The role of maternal alcohol damage on ethanol teratogenicity in the rat.

Abstract

To study the severity and degree of in utero alcohol effects in relation to the rate of maternal alcohol damage, multiparous 1-year alcohol-fed rats were used, with an appropriate pair-fed control group. During pregnancy, alcoholic dams showed relatively high acetaldehyde levels (41 +/- 19 mumol/l) and blood alcohol levels of 22.8 +/- 14 mmol/l. They also showed marked histological alterations in liver as well as high serum aspartate-aminotransferase, alanine-aminotransferase, alkaline phosphatase, glutamate dehydrogenase, and gamma-glutamyltransferase activities. The increase in serum enzyme levels did not correlate with an increase in hepatic enzyme levels since only glutamate dehydrogenase was enhanced in liver after 1 year of alcohol intake.

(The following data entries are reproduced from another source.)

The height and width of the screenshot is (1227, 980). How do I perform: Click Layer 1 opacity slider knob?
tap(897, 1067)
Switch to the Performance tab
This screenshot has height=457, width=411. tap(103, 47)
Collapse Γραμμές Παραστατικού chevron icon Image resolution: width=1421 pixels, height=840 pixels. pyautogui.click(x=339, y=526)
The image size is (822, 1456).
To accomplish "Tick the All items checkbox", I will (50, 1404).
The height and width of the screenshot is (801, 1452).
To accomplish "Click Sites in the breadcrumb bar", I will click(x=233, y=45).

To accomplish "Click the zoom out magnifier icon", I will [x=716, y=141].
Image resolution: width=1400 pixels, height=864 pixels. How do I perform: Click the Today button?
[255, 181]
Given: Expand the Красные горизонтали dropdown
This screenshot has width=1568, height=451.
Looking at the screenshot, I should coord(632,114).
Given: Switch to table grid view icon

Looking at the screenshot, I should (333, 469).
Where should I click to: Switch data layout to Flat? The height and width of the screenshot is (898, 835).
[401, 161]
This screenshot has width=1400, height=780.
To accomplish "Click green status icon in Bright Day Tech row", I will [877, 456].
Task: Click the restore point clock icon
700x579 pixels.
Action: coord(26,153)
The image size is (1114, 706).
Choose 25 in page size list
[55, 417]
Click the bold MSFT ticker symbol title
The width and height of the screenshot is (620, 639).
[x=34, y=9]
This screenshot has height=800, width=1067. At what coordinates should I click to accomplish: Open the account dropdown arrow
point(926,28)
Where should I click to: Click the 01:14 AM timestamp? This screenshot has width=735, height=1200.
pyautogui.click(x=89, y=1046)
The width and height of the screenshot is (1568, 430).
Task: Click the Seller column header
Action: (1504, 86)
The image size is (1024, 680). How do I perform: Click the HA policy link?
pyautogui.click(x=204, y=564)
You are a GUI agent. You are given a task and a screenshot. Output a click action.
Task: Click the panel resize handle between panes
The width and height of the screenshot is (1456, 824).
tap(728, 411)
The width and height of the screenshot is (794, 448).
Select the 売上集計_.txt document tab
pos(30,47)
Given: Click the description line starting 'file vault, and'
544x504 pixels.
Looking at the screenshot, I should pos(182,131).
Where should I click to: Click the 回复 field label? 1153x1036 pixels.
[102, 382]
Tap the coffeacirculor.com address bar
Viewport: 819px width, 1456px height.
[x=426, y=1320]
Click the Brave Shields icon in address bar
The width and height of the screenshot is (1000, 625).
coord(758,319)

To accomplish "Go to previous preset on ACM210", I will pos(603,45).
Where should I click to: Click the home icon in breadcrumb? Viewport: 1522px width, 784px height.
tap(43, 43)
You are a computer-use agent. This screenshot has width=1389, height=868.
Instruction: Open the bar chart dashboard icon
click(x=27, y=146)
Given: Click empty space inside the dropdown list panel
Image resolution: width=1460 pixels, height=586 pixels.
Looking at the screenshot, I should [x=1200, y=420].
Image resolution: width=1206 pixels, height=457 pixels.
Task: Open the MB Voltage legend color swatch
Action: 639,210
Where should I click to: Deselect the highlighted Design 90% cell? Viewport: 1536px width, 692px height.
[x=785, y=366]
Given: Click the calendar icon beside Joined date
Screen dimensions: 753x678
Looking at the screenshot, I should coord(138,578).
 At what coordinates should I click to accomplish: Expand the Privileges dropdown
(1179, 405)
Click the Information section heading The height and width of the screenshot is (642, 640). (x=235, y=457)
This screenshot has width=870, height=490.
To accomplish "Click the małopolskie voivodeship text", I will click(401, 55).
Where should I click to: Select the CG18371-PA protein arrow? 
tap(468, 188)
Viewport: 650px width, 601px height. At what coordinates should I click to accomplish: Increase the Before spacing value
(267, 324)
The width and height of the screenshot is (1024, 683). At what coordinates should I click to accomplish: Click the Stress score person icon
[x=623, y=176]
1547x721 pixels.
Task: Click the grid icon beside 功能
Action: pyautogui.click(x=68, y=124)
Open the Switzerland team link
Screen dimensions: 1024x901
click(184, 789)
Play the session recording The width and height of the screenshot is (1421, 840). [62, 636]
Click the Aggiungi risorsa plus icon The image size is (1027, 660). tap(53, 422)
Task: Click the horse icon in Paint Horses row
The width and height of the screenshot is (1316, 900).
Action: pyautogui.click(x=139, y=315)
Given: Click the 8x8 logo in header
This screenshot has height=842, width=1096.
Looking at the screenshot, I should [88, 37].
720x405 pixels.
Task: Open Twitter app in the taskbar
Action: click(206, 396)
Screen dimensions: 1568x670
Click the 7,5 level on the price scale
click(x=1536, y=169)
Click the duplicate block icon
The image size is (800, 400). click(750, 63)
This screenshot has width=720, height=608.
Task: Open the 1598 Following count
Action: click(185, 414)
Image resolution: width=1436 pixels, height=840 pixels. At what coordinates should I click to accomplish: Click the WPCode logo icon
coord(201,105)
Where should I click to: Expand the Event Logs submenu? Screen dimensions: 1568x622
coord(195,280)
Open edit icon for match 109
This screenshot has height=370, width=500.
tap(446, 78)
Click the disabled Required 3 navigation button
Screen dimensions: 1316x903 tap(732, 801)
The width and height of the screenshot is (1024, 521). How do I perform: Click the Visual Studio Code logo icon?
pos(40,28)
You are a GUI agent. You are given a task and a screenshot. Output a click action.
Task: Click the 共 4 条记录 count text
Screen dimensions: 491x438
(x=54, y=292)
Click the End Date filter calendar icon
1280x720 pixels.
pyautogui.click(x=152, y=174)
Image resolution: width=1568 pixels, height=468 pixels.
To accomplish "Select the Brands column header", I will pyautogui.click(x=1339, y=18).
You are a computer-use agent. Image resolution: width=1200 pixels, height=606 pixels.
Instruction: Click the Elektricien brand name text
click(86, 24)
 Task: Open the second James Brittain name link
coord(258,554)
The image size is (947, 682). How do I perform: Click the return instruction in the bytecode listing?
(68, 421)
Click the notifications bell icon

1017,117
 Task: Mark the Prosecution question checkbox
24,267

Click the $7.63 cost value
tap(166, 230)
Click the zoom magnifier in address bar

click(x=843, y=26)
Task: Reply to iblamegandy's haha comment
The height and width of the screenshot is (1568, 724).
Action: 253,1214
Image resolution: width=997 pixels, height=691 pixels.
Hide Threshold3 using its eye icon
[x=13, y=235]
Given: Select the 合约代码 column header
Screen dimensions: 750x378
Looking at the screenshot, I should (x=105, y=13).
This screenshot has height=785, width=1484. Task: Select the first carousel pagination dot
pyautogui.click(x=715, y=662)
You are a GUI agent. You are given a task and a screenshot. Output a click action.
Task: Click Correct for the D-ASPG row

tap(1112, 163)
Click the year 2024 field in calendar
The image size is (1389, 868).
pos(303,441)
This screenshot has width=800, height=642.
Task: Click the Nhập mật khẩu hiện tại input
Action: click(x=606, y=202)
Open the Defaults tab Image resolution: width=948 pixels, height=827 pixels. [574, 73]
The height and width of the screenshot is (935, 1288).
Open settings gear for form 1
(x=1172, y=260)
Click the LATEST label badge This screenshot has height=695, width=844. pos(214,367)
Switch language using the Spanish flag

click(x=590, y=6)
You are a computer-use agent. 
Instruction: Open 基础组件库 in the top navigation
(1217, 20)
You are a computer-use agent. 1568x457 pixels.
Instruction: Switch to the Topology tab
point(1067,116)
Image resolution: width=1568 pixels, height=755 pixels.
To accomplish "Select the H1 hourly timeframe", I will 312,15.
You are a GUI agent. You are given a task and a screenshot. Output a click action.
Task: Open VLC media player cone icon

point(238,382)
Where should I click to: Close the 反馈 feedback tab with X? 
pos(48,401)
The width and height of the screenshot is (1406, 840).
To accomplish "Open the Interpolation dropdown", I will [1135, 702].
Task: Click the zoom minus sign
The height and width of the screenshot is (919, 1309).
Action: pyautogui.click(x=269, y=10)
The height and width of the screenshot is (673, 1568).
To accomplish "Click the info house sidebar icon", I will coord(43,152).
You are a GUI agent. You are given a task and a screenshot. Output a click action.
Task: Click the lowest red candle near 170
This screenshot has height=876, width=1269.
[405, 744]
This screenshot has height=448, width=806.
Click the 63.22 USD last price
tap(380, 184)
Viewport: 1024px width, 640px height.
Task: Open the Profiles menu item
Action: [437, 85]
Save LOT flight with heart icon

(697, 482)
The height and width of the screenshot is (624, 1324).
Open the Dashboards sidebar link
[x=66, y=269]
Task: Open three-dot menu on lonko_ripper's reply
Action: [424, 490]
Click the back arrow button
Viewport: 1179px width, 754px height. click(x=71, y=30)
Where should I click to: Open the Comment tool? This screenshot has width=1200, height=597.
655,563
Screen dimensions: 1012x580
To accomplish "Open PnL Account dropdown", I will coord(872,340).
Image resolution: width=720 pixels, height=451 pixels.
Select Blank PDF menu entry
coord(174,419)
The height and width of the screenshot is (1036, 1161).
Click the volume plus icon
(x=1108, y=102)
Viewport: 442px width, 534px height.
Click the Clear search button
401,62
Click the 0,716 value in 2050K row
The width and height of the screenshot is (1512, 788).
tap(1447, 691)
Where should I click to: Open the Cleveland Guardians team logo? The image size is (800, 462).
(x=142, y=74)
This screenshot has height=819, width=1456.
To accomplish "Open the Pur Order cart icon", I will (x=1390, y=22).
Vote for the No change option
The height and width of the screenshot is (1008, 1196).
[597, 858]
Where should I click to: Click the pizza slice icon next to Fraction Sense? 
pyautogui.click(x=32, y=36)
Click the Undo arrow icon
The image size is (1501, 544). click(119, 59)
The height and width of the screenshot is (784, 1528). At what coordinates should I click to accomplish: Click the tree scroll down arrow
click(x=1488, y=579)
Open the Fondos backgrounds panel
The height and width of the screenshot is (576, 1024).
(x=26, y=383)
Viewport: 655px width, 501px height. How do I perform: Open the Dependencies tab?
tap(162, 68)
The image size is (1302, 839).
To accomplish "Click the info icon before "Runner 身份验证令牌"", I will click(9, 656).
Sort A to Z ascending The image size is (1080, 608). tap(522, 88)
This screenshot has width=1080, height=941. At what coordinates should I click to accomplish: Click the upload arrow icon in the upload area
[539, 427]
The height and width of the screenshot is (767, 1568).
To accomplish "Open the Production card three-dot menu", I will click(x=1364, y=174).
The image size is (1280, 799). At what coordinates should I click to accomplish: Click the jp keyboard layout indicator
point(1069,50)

In addition, except for an increase in low Km aldehyde dehydrogenase activity, there were no changes in liver alcohol metabolizing enzymes in chronic alcohol vs. pair-fed females. Alcoholic rats showed a high incidence of damage in their progeny (resorptions, immature fetuses, decrease in fetal weight, etc.), and rats with the highest serum levels of the above enzymes (especially glutamate dehydrogenase and gamma-glutamyl transferase) had severely affected progeny. Rats with minimal histological liver damage, in contrast, did not show resorptions. Thus, the results presented suggest that the stage of maternal alcohol illness, as indicated mainly by the extent of liver damage, plays an important role in the frequency and severity of in utero alcohol effects in the rat.